The homicide division of the CICPC is investigating.

Translation mine.

Sadly, this is not the first time something like this has happened in Latin America. Everywhere from the Río Bravo on down, culonas (women with well-rounded buttocks) are considered the most desirable. And those who aren’t as shapely as they’d like to be, go to extreme measures to get the kind of derrière their North American sisters would be only too happy to get rid of. If exercise isn’t enough to boost their bottom lines, and they can’t afford (or don’t want) silicone or saline butt implants, they do the next best thing: glute injections.

In theory, the idea is simple: inject some filler (typically medical grade silicone gel) into the buttock, between the layers of the gluteus muscles, to plump them up and make the buns rounder. If the injected substance is something that won’t biodegrade, theoretically it should result in permanently enlarged buttocks that also stay “lifted”. Sometimes these injections go off without a hitch; when they fail, they tend to fail catastrophically, causing nasty infections, deformities which can require corrective surgery, or worse. An embolism can result from accidentally penetrating a blood vessel with the needle, or from leakage of the filler into the surrounding tissues, where it migrates into the bloodstream. From there, it’s just a short time before a glob of the filler gets lodged in the lung and/or brain, causing loss of consciousness, and often, death.

A few years ago, this procedure made headlines when a former Miss Argentina, Solange Magnano, died of these very complications. It shed a much needed spotlight on the dangers of butt injections with silicone, as did a growing number of reports of “pumping parties” where women (often, transgender) have an unlicenced practitioner inject them with silicone which is often NOT even medical grade, but industrial grade (which carries with it a higher risk of infection due to contaminants in the gel.)

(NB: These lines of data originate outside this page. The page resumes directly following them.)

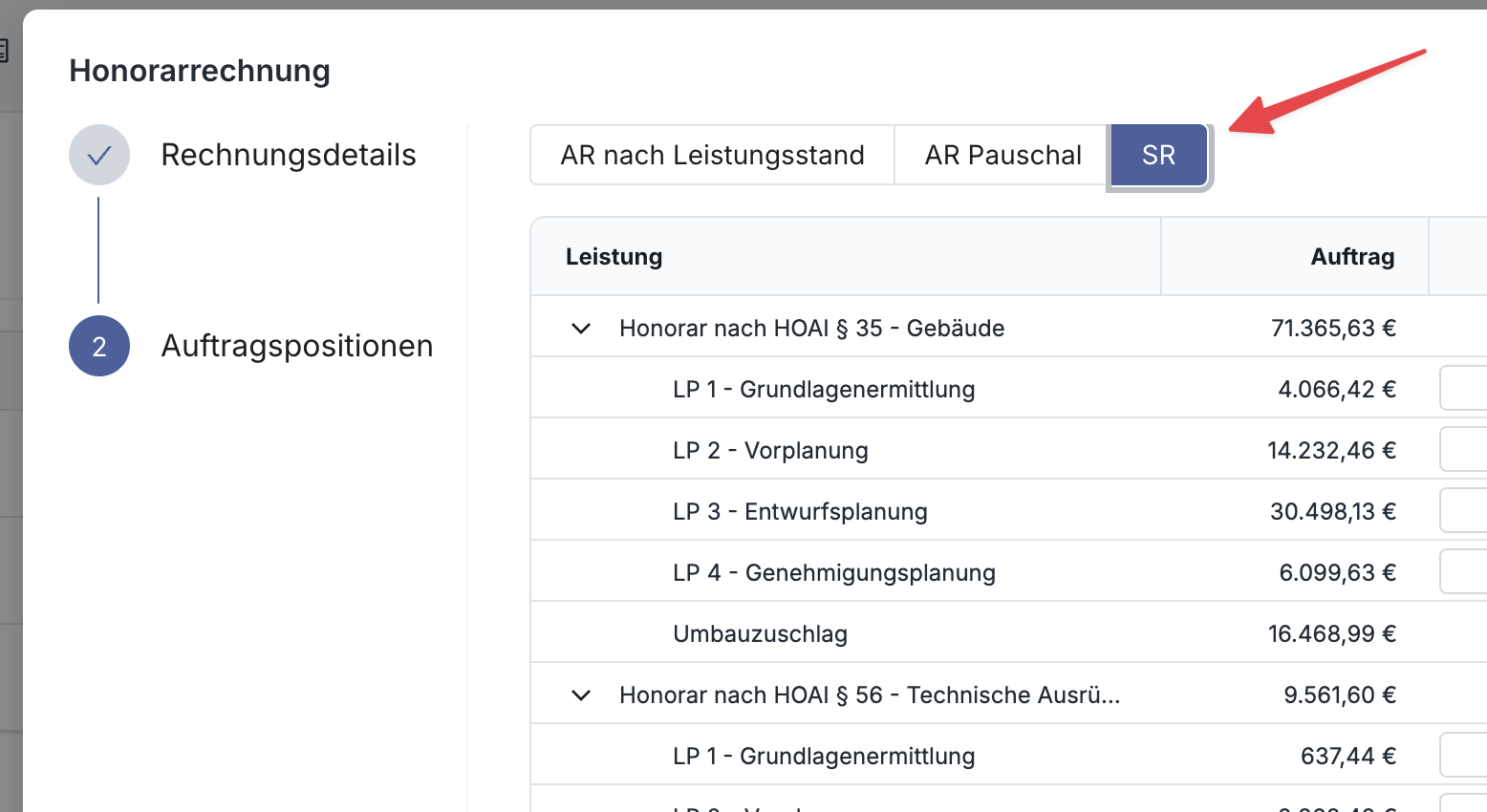Collapse the "Honorar nach HOAI § 35 - Gebäude" chevron
The width and height of the screenshot is (1487, 812).
[x=581, y=329]
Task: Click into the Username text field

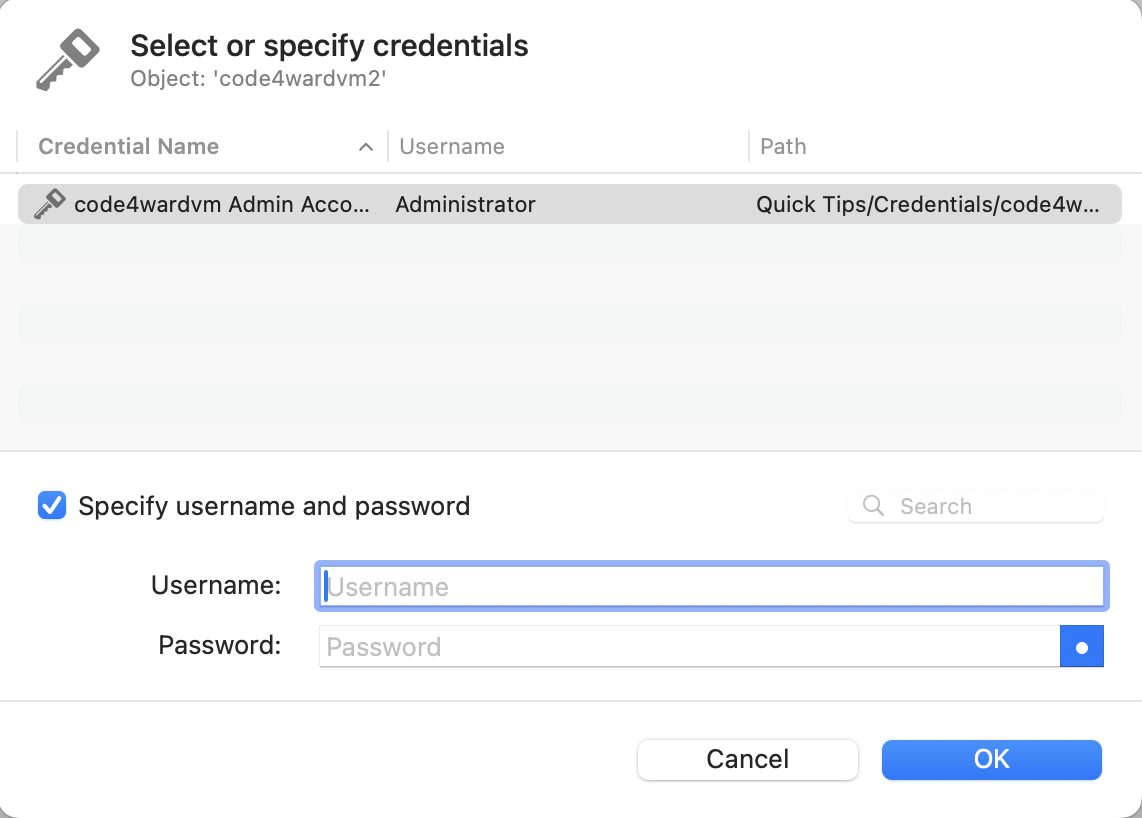Action: pos(712,586)
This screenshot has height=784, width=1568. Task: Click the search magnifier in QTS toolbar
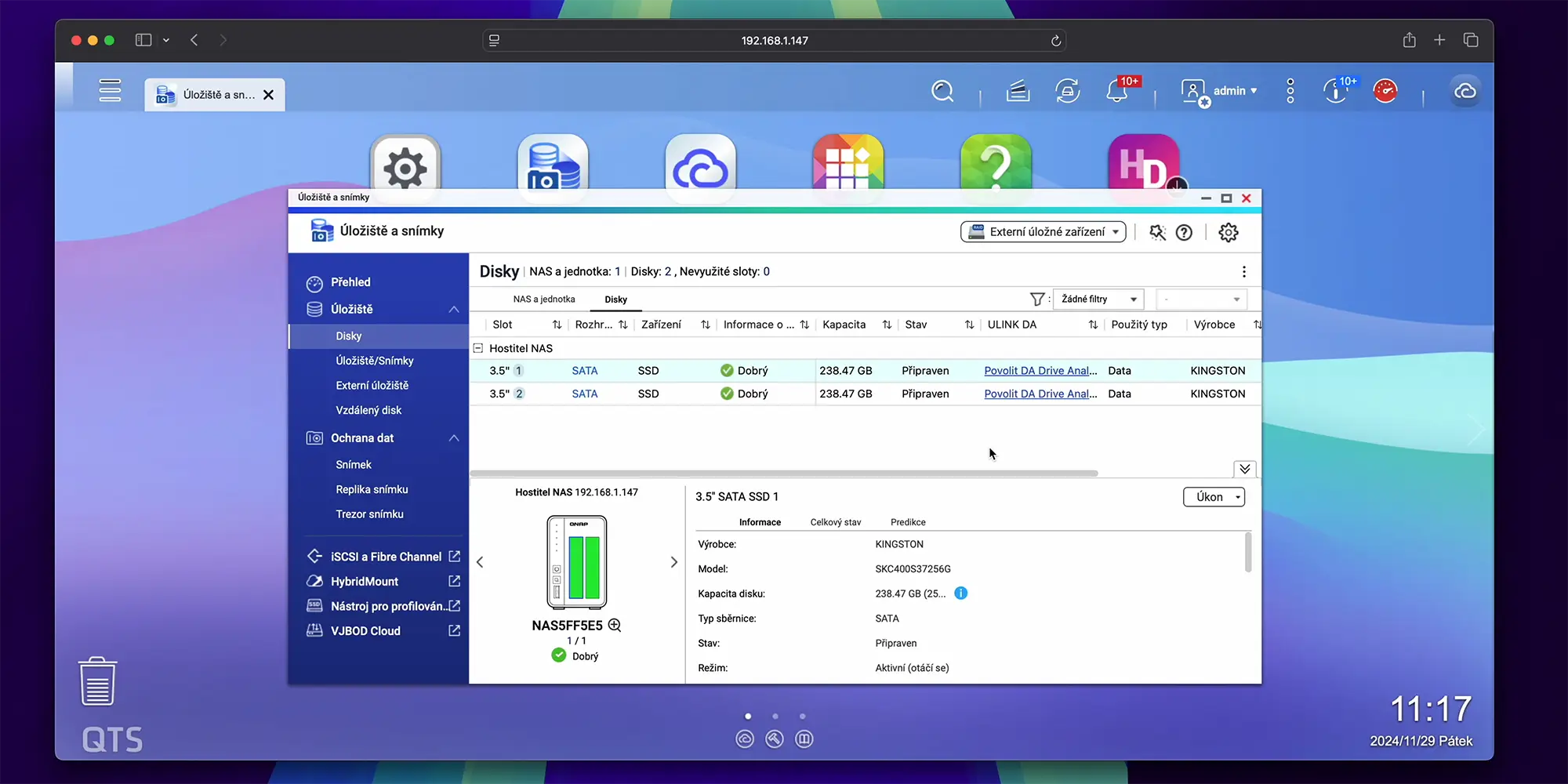942,91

Some of these women are lucky to get off with “only” horrific deformities. More often, they end up developing chronic health problems. Some die just like Solange Magnano…or Adriana Carolina Hernández. In Lupita Domínguez’s book, The Table Dancer’s Tale, which I translated (toot toot), there is one notorious quack known, aptly, as La Matabellas (the Beauty Killer), who went to prison for injecting several strippers with cooking oil, causing similar illnesses, deformities…and death.

But even legitimate cosmetic surgeries can go wrong, as this butt implant patient found out to her chagrin:

Venezuela is renowned for its beauty queens, and sadly, also for its obsession with “touch-up” surgeries. When ordinary women — not models, not pageant contestants — feel that their own looks are no longer “good enough”, and when cosmetic medical and surgical procedures become this commonplace, a lot of unworthwhile consequences result. And one of them is precisely this sort of senseless death.

Really, the best thing anyone can do with her butt is leave it alone.